Textauszug ::
■ ■ ■ ■ ■ ■ ■

Nachdem wir im ersten Teil dieser Artikelreihe mit „EAM für den öffentlichen Sektor: IT-Konsolidierung“ den Blick auf ein klassisches Thema der IT gerichtet haben, werden wir nun das Potenzial von Enterprise Architecture Management (EAM) zur Unterstützung von Geschäftsaspekten und ganzheitlichen Vorhaben näher betrachten.

Die Umsetzung des Onlinezugangsgesetzes (OZG) ist eine der vordringlichsten Aufgaben, denen sich Behörden im Rahmen der Verwaltungsmodernisierung gegenübersehen. Das OZG verpflichtet Bund, Länder und Kommunen bis Ende 2022 ihre Verwaltungsdienstleistungen über Verwaltungsportale beziehungsweise den Portalverbund auch digital anzubieten. Diese sind im OZG-Umsetzungskatalog definiert und nach Lebens- und Unternehmenslagen strukturiert. Die OZG-Umsetzung stellt die öffentliche Verwaltung vor unterschiedliche Schwierigkeiten.

■ ■ ■ ■ ■ ■ ■

Gegebene Daten ::
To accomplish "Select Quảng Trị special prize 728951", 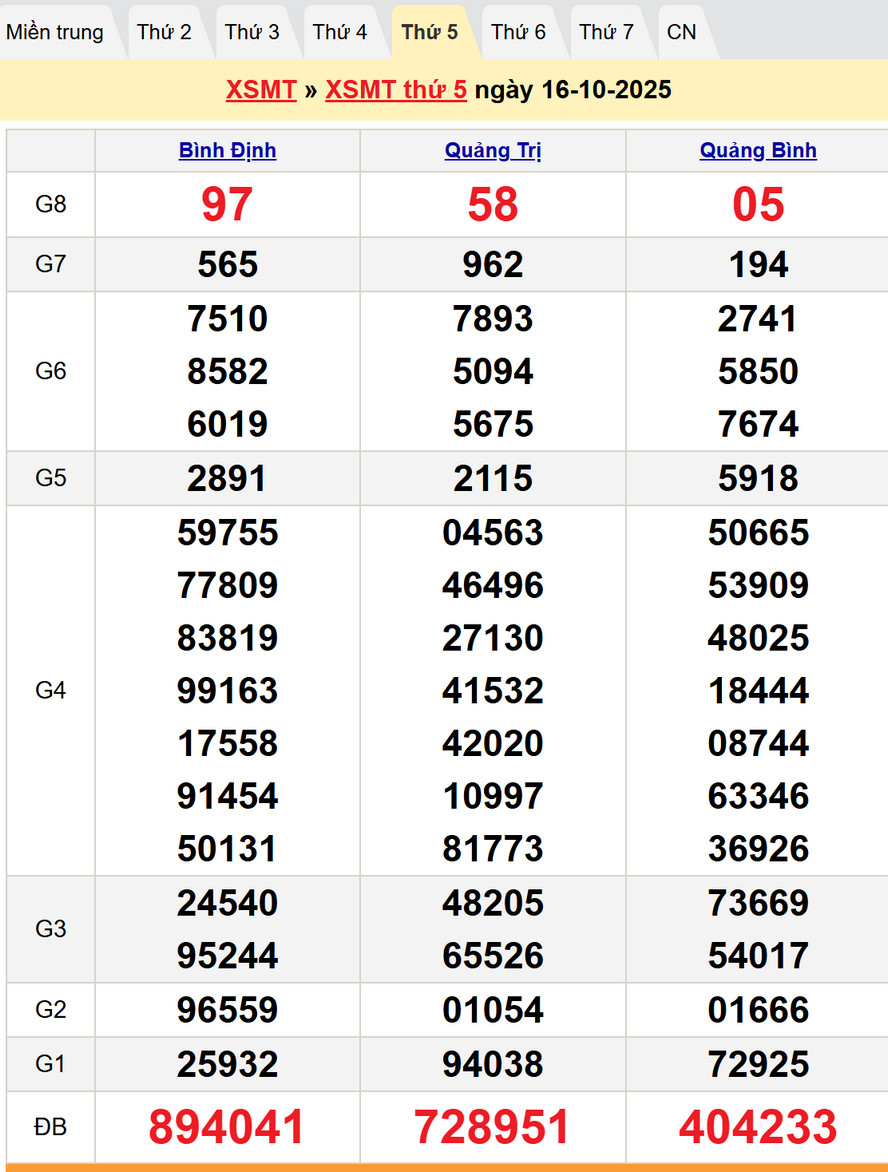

■ ■ ■ ■ ■ ■ ■

Arbeitsanweisungen ::
A – Bis wann müssen Bund, Länder und Kommunen laut dem Textauszug ihre Verwaltungsdienstleistungen auch digital anbieten?
B – Schreib aus dem Textauszug alles von „Nachdem wir im“ bis hinunter zu „Vorhaben näher betrachten.“ noch einmal ab und tausche dabei „Artikelreihe“ gegen „Beitragsserie“ aus.

Lösungen ::
A – Bis Ende 2022.

B –
Nachdem wir im ersten Teil dieser Beitragsserie mit „EAM für den öffentlichen Sektor: IT-Konsolidierung“ den Blick auf ein klassisches Thema der IT gerichtet haben, werden wir nun das Potenzial von Enterprise Architecture Management (EAM) zur Unterstützung von Geschäftsaspekten und ganzheitlichen Vorhaben näher betrachten.